### EXERCISE OBJECTIVE
Transcribe exactly the lines from the one containing "Screen dimensions: 960x2081" through the end of the data, both included. Leave out pictures.
---------- DATA FOR PROCESSING
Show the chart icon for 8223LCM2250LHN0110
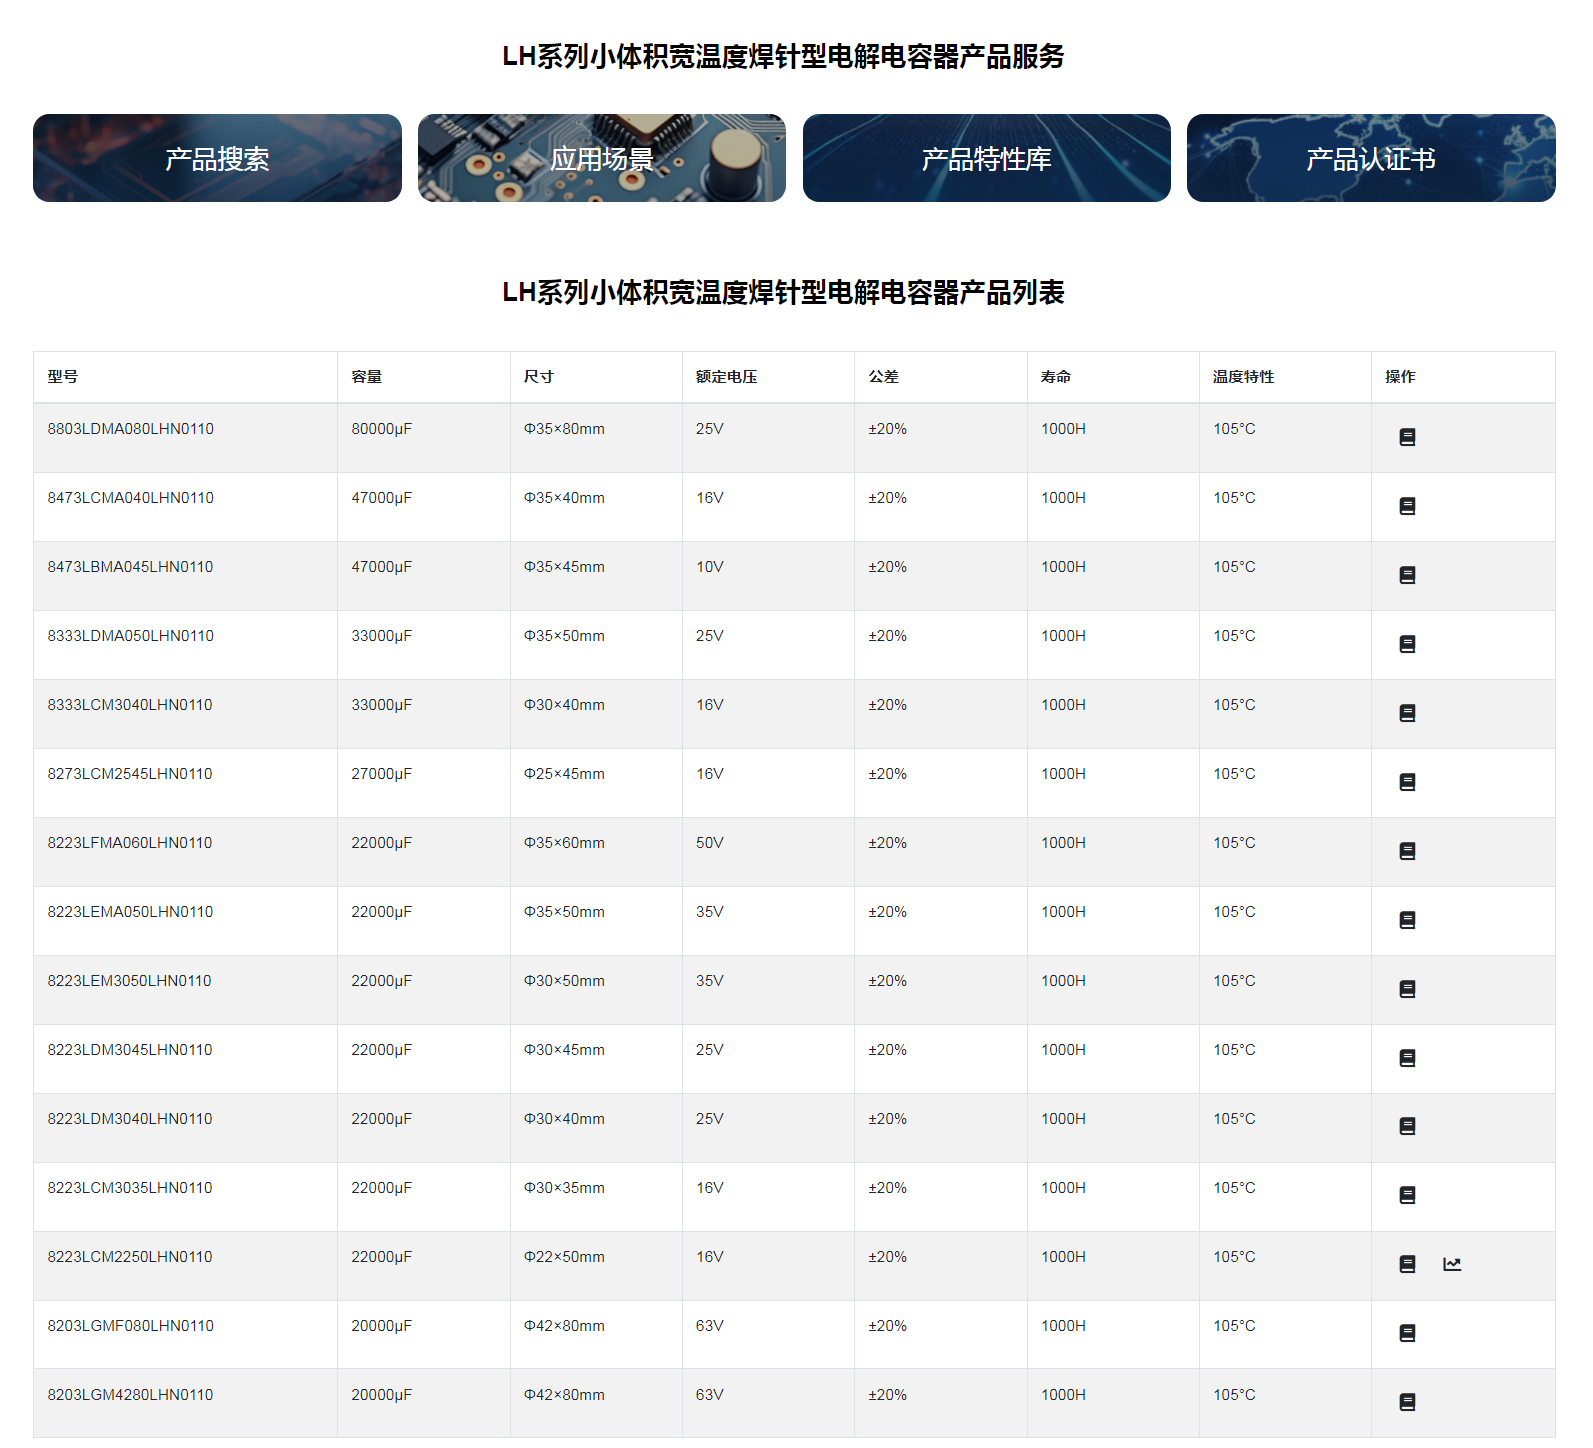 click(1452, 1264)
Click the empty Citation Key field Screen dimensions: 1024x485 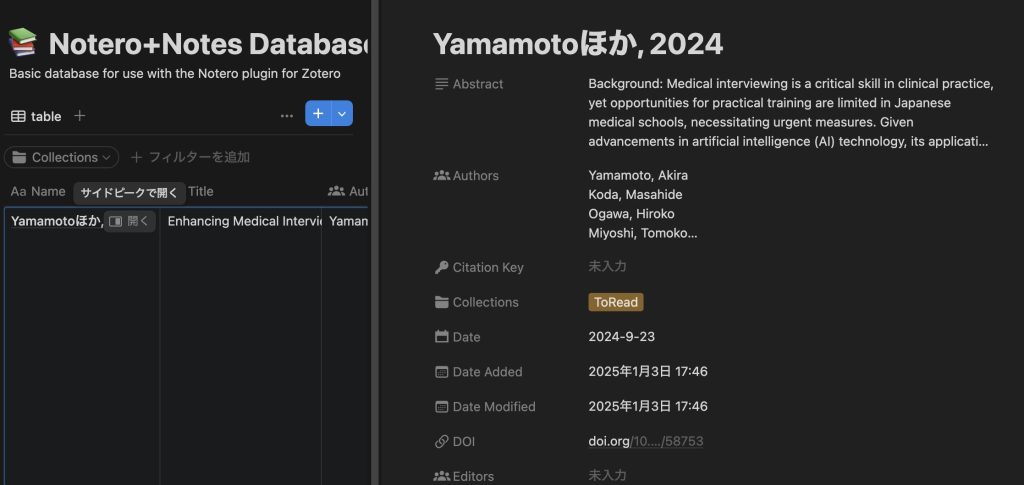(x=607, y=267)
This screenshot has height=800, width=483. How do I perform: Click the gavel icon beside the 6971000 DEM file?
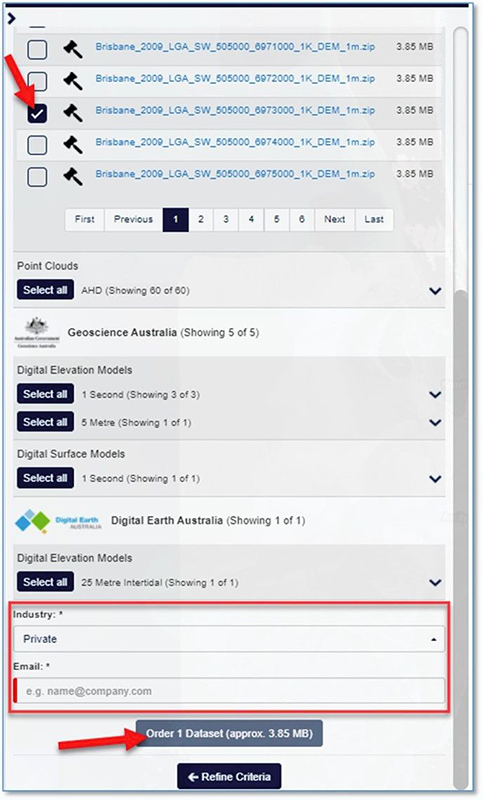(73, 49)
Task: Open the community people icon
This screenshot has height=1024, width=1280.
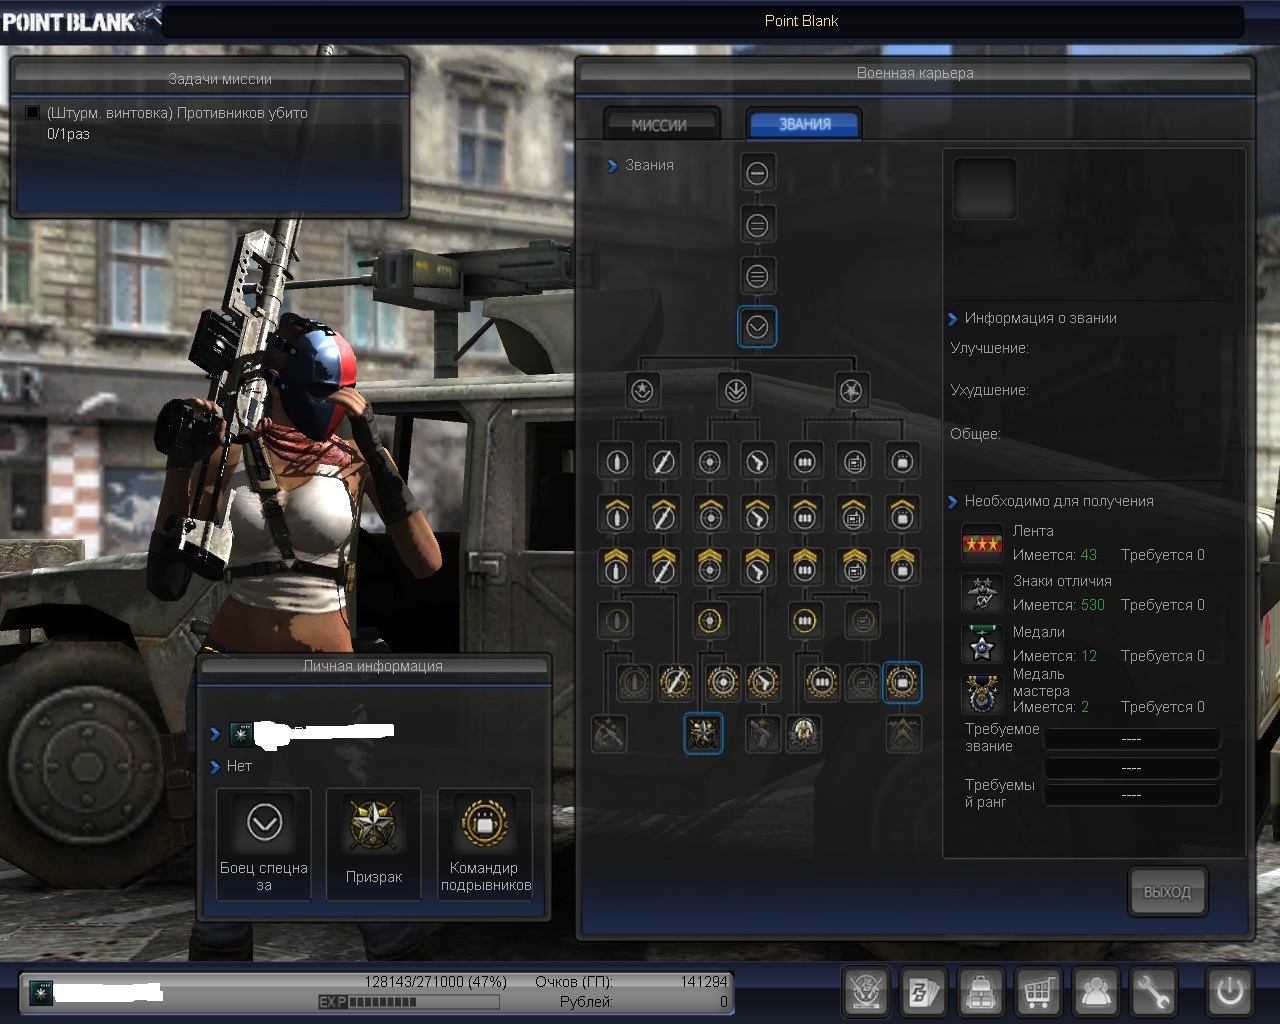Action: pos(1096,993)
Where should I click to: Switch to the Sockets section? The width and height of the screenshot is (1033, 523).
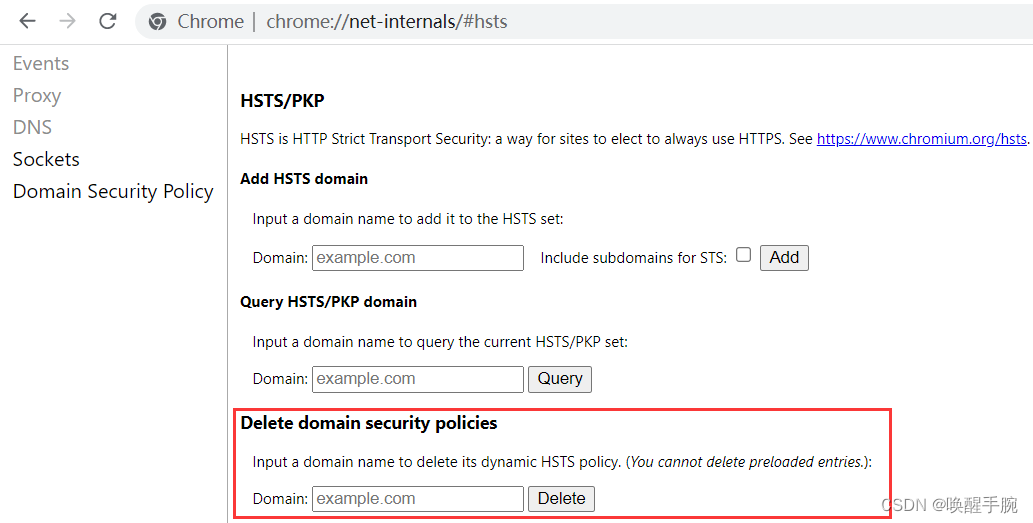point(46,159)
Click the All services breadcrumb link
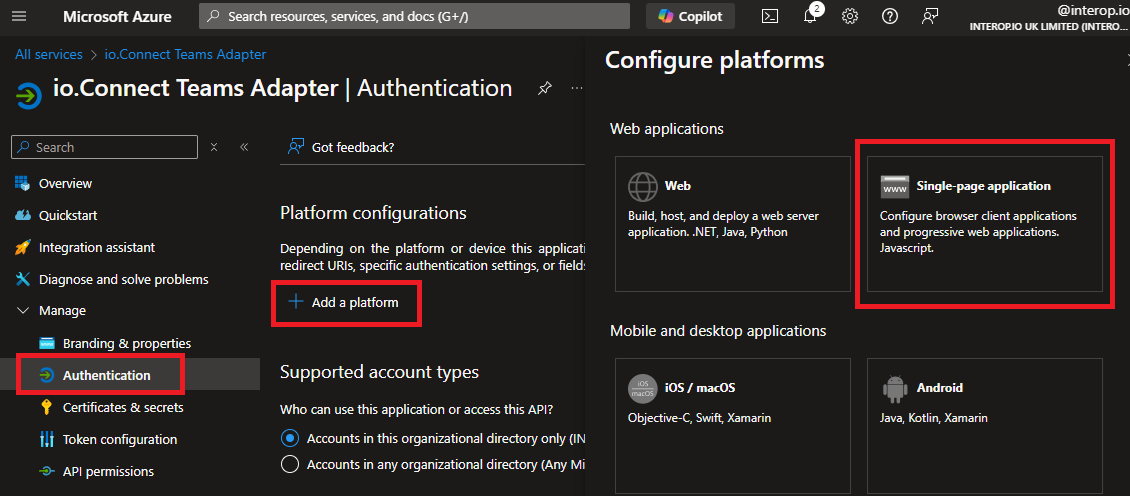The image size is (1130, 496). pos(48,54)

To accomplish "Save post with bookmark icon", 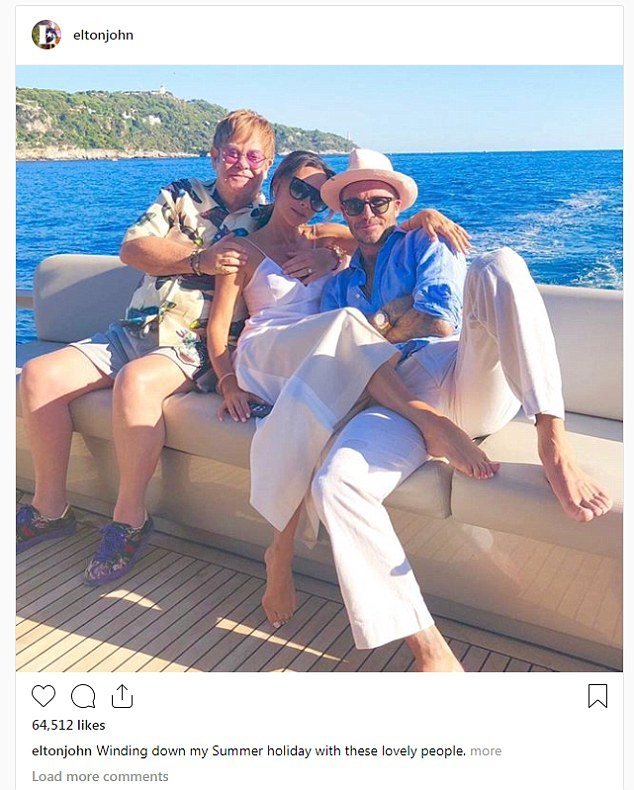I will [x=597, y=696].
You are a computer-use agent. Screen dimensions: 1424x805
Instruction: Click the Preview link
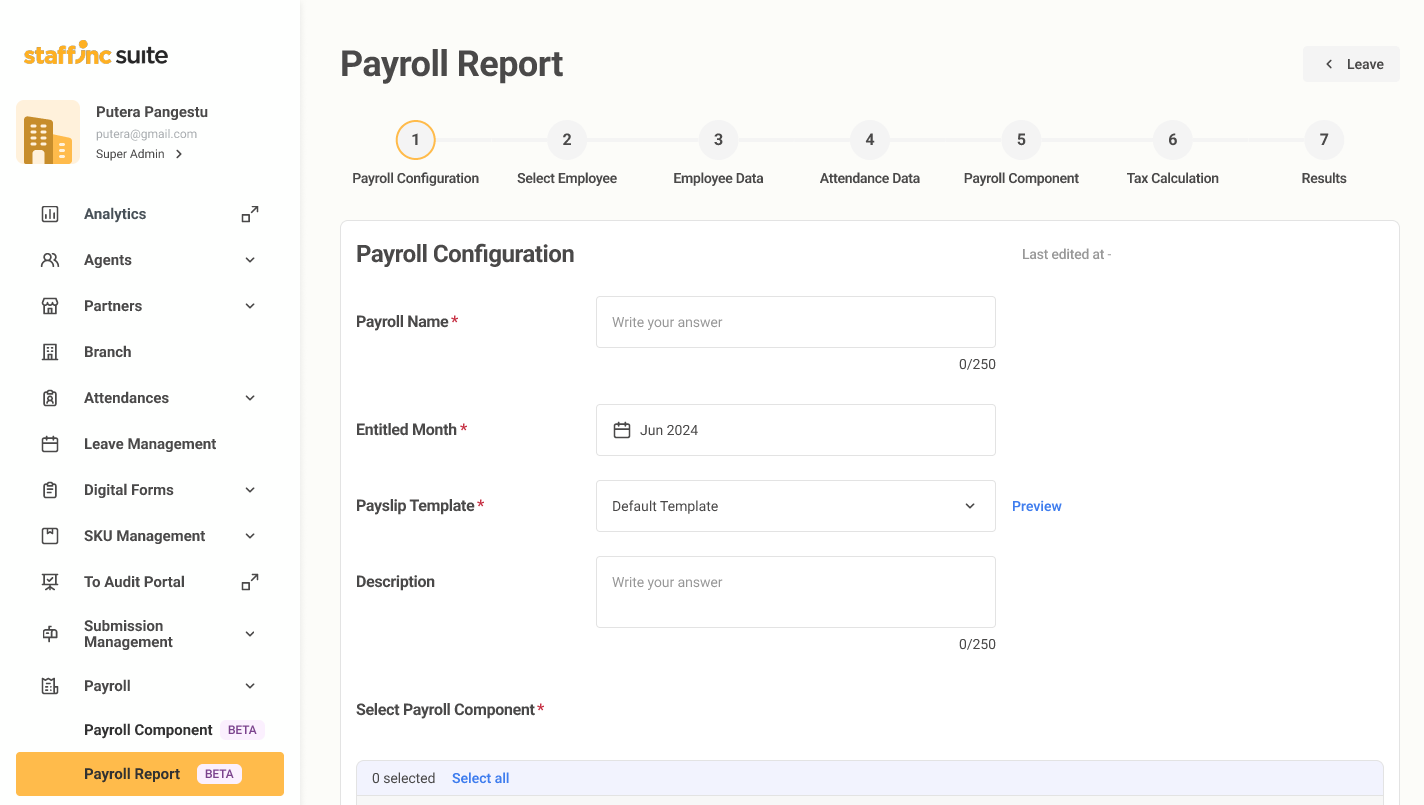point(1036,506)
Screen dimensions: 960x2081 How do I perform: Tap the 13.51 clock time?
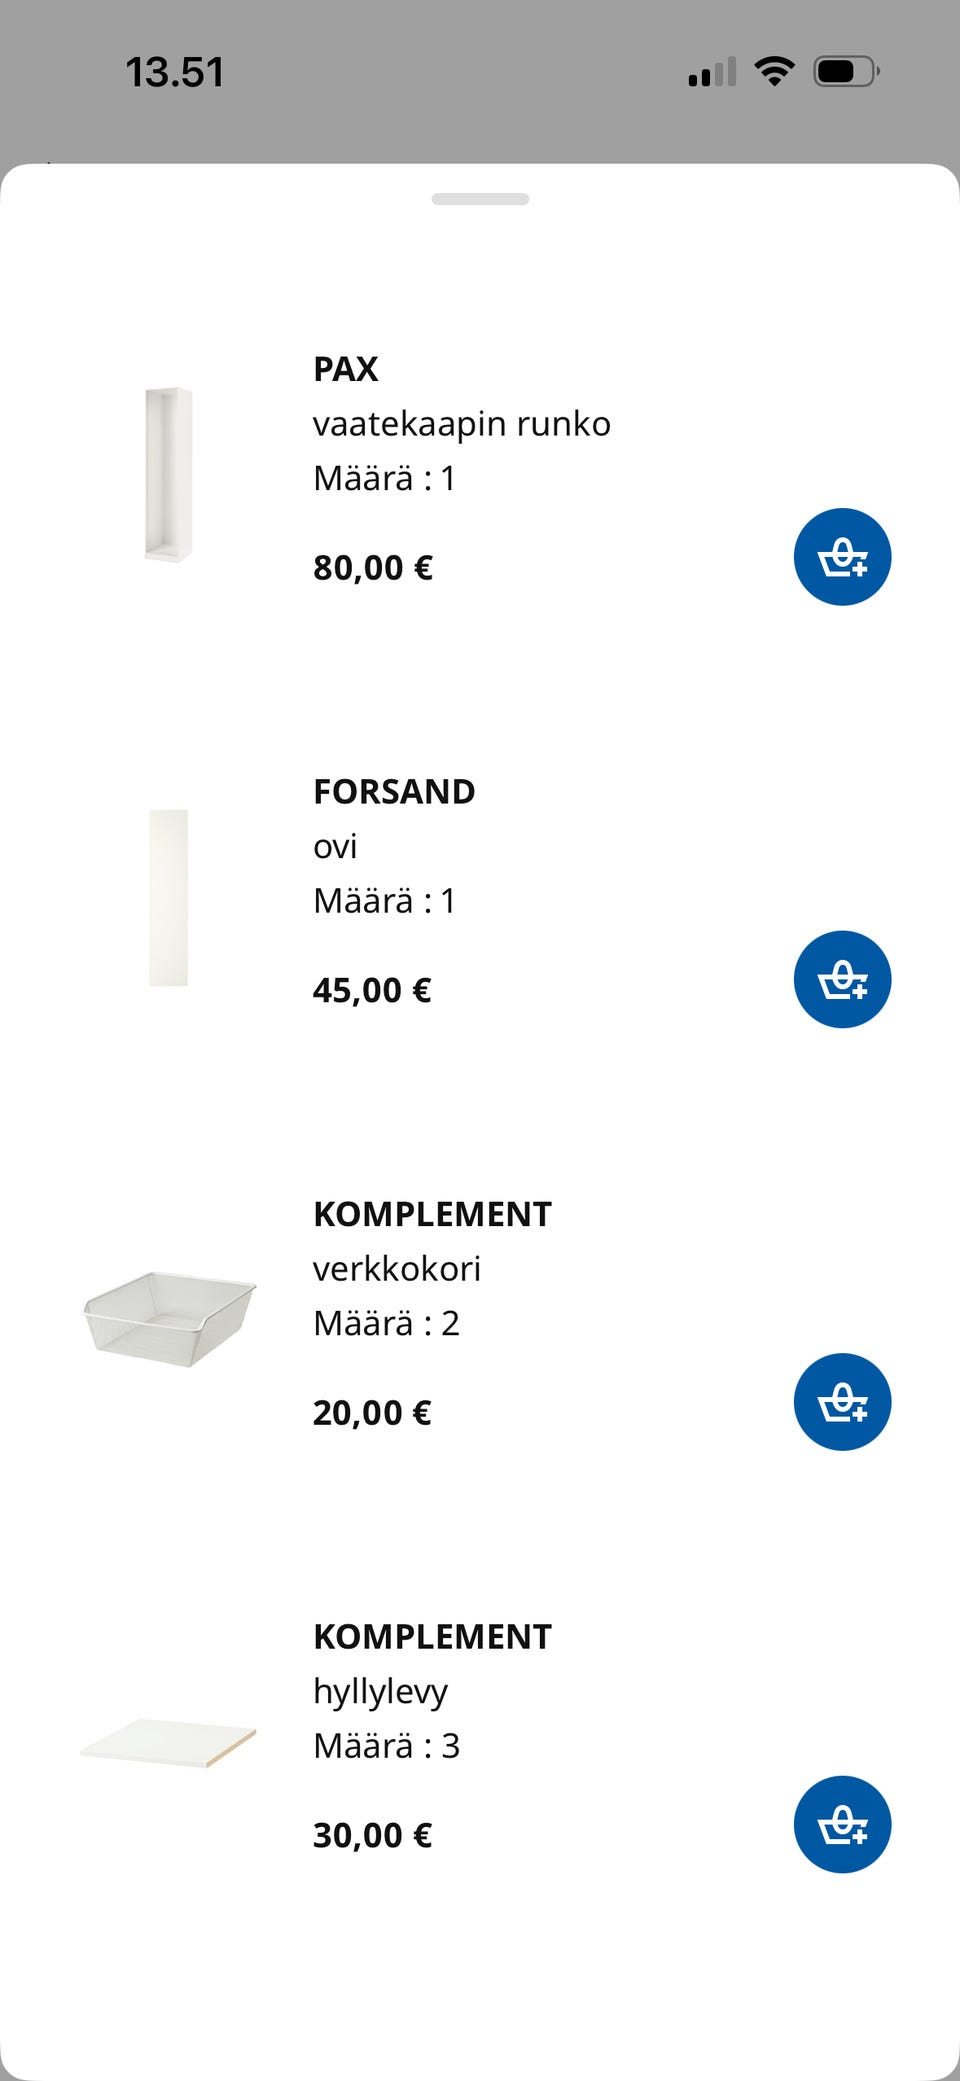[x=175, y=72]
--------------------
### RESPONSE AREA
Screen dimensions: 960x2081 How do I perform: Tap the 13.51 clock time?
[x=175, y=72]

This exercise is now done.